**EXERCISE INSTRUCTIONS:** Given the records below, set each one down again exactly as it reads.

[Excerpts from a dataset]
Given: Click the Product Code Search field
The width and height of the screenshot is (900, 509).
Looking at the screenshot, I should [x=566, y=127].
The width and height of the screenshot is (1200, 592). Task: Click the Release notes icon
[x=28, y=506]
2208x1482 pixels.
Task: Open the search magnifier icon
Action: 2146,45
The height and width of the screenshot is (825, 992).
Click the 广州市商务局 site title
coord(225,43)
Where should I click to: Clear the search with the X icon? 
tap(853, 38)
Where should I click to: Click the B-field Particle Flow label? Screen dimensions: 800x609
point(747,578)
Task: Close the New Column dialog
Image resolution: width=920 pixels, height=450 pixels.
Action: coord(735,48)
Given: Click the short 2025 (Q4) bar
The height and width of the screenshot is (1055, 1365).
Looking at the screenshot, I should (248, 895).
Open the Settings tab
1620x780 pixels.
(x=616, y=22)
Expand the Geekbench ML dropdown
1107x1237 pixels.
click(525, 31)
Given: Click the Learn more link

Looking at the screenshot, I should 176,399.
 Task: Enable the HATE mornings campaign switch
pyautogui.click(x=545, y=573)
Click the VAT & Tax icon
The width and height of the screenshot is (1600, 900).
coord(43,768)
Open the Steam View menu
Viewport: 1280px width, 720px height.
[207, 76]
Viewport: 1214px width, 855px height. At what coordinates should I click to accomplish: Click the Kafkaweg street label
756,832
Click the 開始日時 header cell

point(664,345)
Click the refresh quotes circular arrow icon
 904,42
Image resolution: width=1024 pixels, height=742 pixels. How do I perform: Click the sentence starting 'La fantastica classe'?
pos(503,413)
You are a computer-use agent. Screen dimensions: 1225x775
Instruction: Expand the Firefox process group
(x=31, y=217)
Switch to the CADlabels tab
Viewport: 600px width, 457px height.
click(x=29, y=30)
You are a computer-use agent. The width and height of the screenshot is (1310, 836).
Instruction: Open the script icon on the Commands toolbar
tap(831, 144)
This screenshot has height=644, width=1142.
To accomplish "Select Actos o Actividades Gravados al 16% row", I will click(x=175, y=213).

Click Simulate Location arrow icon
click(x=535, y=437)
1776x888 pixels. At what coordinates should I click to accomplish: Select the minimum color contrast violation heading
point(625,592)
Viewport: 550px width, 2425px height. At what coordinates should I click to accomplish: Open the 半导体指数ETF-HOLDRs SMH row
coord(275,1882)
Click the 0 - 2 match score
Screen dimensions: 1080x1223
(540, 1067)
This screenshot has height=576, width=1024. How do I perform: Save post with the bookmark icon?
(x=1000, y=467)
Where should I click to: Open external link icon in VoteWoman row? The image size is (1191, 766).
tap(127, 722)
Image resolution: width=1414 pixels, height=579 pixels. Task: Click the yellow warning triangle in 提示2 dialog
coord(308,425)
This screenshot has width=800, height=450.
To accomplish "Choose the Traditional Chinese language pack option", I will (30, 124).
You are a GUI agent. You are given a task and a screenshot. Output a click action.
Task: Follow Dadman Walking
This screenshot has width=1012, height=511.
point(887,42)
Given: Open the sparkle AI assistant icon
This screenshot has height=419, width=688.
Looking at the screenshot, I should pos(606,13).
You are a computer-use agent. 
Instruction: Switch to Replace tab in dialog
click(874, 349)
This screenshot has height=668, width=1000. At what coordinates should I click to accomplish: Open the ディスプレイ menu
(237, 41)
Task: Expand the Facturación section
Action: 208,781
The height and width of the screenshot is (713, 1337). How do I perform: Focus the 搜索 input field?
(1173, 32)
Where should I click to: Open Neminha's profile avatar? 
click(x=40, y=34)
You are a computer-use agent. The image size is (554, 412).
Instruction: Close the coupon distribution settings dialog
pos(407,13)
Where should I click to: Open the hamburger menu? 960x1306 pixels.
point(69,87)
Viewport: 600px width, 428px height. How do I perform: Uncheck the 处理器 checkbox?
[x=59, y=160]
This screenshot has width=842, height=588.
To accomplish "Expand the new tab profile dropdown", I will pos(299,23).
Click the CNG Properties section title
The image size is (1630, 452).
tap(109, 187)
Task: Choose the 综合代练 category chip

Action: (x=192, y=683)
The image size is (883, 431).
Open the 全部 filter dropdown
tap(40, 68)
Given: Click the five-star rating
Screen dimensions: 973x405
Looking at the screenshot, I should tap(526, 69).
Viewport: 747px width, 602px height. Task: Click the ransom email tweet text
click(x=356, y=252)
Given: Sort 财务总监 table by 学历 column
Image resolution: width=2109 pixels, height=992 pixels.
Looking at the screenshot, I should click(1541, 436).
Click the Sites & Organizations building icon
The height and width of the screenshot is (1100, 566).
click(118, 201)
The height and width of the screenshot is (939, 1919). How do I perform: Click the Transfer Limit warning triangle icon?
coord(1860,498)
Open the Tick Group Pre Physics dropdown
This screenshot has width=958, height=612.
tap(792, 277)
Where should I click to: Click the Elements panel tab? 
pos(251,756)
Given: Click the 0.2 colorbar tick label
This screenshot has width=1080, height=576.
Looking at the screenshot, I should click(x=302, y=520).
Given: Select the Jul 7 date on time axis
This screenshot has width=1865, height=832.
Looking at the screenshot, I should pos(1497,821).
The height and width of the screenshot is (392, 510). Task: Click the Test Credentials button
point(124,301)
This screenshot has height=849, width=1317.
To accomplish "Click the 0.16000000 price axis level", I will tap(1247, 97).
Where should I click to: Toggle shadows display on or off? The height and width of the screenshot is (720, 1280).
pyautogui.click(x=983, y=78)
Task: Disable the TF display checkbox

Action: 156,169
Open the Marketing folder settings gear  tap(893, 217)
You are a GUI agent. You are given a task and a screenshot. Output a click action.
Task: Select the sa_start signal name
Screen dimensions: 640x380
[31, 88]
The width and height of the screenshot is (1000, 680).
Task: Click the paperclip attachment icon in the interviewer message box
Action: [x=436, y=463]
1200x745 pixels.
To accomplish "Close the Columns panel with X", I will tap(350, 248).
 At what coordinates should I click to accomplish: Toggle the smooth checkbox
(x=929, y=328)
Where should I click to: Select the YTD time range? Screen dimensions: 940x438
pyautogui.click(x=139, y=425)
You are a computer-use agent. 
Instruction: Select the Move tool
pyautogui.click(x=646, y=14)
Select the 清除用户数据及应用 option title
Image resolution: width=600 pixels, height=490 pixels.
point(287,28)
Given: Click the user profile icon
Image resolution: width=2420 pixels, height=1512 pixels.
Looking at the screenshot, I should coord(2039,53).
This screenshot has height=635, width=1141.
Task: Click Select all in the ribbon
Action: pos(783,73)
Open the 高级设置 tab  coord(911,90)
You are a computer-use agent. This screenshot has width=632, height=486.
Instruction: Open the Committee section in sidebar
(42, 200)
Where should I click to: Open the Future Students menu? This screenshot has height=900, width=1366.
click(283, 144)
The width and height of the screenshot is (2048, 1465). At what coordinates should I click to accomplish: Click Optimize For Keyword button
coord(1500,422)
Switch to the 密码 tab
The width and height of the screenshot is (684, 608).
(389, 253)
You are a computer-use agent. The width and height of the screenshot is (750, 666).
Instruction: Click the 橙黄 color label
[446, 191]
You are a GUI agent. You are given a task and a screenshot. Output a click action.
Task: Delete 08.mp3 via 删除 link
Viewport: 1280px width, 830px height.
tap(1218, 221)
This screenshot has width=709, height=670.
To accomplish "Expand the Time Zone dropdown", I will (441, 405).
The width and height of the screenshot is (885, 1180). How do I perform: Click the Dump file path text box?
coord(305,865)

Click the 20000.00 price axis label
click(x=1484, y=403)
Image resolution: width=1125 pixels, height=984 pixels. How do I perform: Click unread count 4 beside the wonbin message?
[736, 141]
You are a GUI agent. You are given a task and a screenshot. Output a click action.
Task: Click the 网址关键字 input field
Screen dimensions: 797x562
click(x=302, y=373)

**THE COMPLETED TASK:**
Given: Click the Product Code Search field
The width and height of the screenshot is (900, 509).
Looking at the screenshot, I should [x=566, y=127].
The width and height of the screenshot is (1200, 592). Task: Click the Release notes icon
[x=28, y=506]
2208x1482 pixels.
Task: Open the search magnifier icon
Action: 2146,45
The height and width of the screenshot is (825, 992).
Click the 广州市商务局 site title
coord(225,43)
Where should I click to: Clear the search with the X icon? 
tap(853, 38)
Where should I click to: Click the B-field Particle Flow label? Screen dimensions: 800x609
point(747,578)
Task: Close the New Column dialog
Image resolution: width=920 pixels, height=450 pixels.
Action: coord(735,48)
Given: Click the short 2025 (Q4) bar
The height and width of the screenshot is (1055, 1365).
Looking at the screenshot, I should (248, 895).
Open the Settings tab
1620x780 pixels.
(x=616, y=22)
Expand the Geekbench ML dropdown
1107x1237 pixels.
click(525, 31)
Given: Click the Learn more link

Looking at the screenshot, I should 176,399.
 Task: Enable the HATE mornings campaign switch
pyautogui.click(x=545, y=573)
Click the VAT & Tax icon
The width and height of the screenshot is (1600, 900).
coord(43,768)
Open the Steam View menu
Viewport: 1280px width, 720px height.
[207, 76]
Viewport: 1214px width, 855px height. At what coordinates should I click to accomplish: Click the Kafkaweg street label
756,832
Click the 開始日時 header cell

point(664,345)
Click the refresh quotes circular arrow icon
 904,42
Image resolution: width=1024 pixels, height=742 pixels. How do I perform: Click the sentence starting 'La fantastica classe'?
pos(503,413)
You are a computer-use agent. Screen dimensions: 1225x775
Instruction: Expand the Firefox process group
(x=31, y=217)
Switch to the CADlabels tab
Viewport: 600px width, 457px height.
click(x=29, y=30)
You are a computer-use agent. The width and height of the screenshot is (1310, 836).
Instruction: Open the script icon on the Commands toolbar
tap(831, 144)
This screenshot has height=644, width=1142.
To accomplish "Select Actos o Actividades Gravados al 16% row", I will click(x=175, y=213).

Click Simulate Location arrow icon
click(x=535, y=437)
1776x888 pixels. At what coordinates should I click to accomplish: Select the minimum color contrast violation heading
point(625,592)
Viewport: 550px width, 2425px height. At what coordinates should I click to accomplish: Open the 半导体指数ETF-HOLDRs SMH row
coord(275,1882)
Click the 0 - 2 match score
Screen dimensions: 1080x1223
(540, 1067)
This screenshot has height=576, width=1024. How do I perform: Save post with the bookmark icon?
(x=1000, y=467)
Where should I click to: Open external link icon in VoteWoman row? The image size is (1191, 766).
tap(127, 722)
Image resolution: width=1414 pixels, height=579 pixels. Task: Click the yellow warning triangle in 提示2 dialog
coord(308,425)
This screenshot has width=800, height=450.
To accomplish "Choose the Traditional Chinese language pack option", I will (30, 124).
You are a GUI agent. You are given a task and a screenshot. Output a click action.
Task: Follow Dadman Walking
This screenshot has width=1012, height=511.
point(887,42)
Given: Open the sparkle AI assistant icon
This screenshot has height=419, width=688.
Looking at the screenshot, I should pos(606,13).
You are a computer-use agent. 
Instruction: Switch to Replace tab in dialog
click(874, 349)
This screenshot has height=668, width=1000. At what coordinates should I click to accomplish: Open the ディスプレイ menu
(237, 41)
Task: Expand the Facturación section
Action: 208,781
The height and width of the screenshot is (713, 1337). How do I perform: Focus the 搜索 input field?
(1173, 32)
Where should I click to: Open Neminha's profile avatar? 
click(x=40, y=34)
You are a computer-use agent. The image size is (554, 412).
Instruction: Close the coupon distribution settings dialog
pos(407,13)
Where should I click to: Open the hamburger menu? 960x1306 pixels.
point(69,87)
Viewport: 600px width, 428px height. How do I perform: Uncheck the 处理器 checkbox?
[x=59, y=160]
This screenshot has width=842, height=588.
To accomplish "Expand the new tab profile dropdown", I will pos(299,23).
Click the CNG Properties section title
The image size is (1630, 452).
tap(109, 187)
Task: Choose the 综合代练 category chip

Action: (x=192, y=683)
The image size is (883, 431).
Open the 全部 filter dropdown
tap(40, 68)
Given: Click the five-star rating
Screen dimensions: 973x405
Looking at the screenshot, I should tap(526, 69).
Viewport: 747px width, 602px height. Task: Click the ransom email tweet text
click(x=356, y=252)
Given: Sort 财务总监 table by 学历 column
Image resolution: width=2109 pixels, height=992 pixels.
Looking at the screenshot, I should click(1541, 436).
Click the Sites & Organizations building icon
The height and width of the screenshot is (1100, 566).
click(118, 201)
The height and width of the screenshot is (939, 1919). How do I perform: Click the Transfer Limit warning triangle icon?
coord(1860,498)
Open the Tick Group Pre Physics dropdown
This screenshot has width=958, height=612.
tap(792, 277)
Where should I click to: Click the Elements panel tab? 
pos(251,756)
Given: Click the 0.2 colorbar tick label
This screenshot has width=1080, height=576.
Looking at the screenshot, I should click(x=302, y=520).
Given: Select the Jul 7 date on time axis
This screenshot has width=1865, height=832.
Looking at the screenshot, I should pos(1497,821).
The height and width of the screenshot is (392, 510). Task: Click the Test Credentials button
point(124,301)
This screenshot has height=849, width=1317.
To accomplish "Click the 0.16000000 price axis level", I will tap(1247, 97).
Where should I click to: Toggle shadows display on or off? The height and width of the screenshot is (720, 1280).
pyautogui.click(x=983, y=78)
Task: Disable the TF display checkbox

Action: 156,169
Open the Marketing folder settings gear  tap(893, 217)
You are a GUI agent. You are given a task and a screenshot. Output a click action.
Task: Select the sa_start signal name
Screen dimensions: 640x380
[31, 88]
The width and height of the screenshot is (1000, 680).
Task: Click the paperclip attachment icon in the interviewer message box
Action: [x=436, y=463]
1200x745 pixels.
To accomplish "Close the Columns panel with X", I will tap(350, 248).
 At what coordinates should I click to accomplish: Toggle the smooth checkbox
(x=929, y=328)
Where should I click to: Select the YTD time range? Screen dimensions: 940x438
pyautogui.click(x=139, y=425)
You are a computer-use agent. 
Instruction: Select the Move tool
pyautogui.click(x=646, y=14)
Select the 清除用户数据及应用 option title
Image resolution: width=600 pixels, height=490 pixels.
point(287,28)
Given: Click the user profile icon
Image resolution: width=2420 pixels, height=1512 pixels.
Looking at the screenshot, I should coord(2039,53).
This screenshot has height=635, width=1141.
Task: Click Select all in the ribbon
Action: pos(783,73)
Open the 高级设置 tab  coord(911,90)
You are a computer-use agent. This screenshot has width=632, height=486.
Instruction: Open the Committee section in sidebar
(42, 200)
Where should I click to: Open the Future Students menu? This screenshot has height=900, width=1366.
click(283, 144)
The width and height of the screenshot is (2048, 1465). At what coordinates should I click to accomplish: Click Optimize For Keyword button
coord(1500,422)
Switch to the 密码 tab
The width and height of the screenshot is (684, 608).
(389, 253)
You are a computer-use agent. The width and height of the screenshot is (750, 666).
Instruction: Click the 橙黄 color label
[446, 191]
You are a GUI agent. You are given a task and a screenshot. Output a click action.
Task: Delete 08.mp3 via 删除 link
Viewport: 1280px width, 830px height.
tap(1218, 221)
This screenshot has width=709, height=670.
To accomplish "Expand the Time Zone dropdown", I will (441, 405).
The width and height of the screenshot is (885, 1180). How do I perform: Click the Dump file path text box?
coord(305,865)

Click the 20000.00 price axis label
click(x=1484, y=403)
Image resolution: width=1125 pixels, height=984 pixels. How do I perform: Click unread count 4 beside the wonbin message?
[736, 141]
You are a GUI agent. You are given a task and a screenshot. Output a click action.
Task: Click the 网址关键字 input field
Screen dimensions: 797x562
click(x=302, y=373)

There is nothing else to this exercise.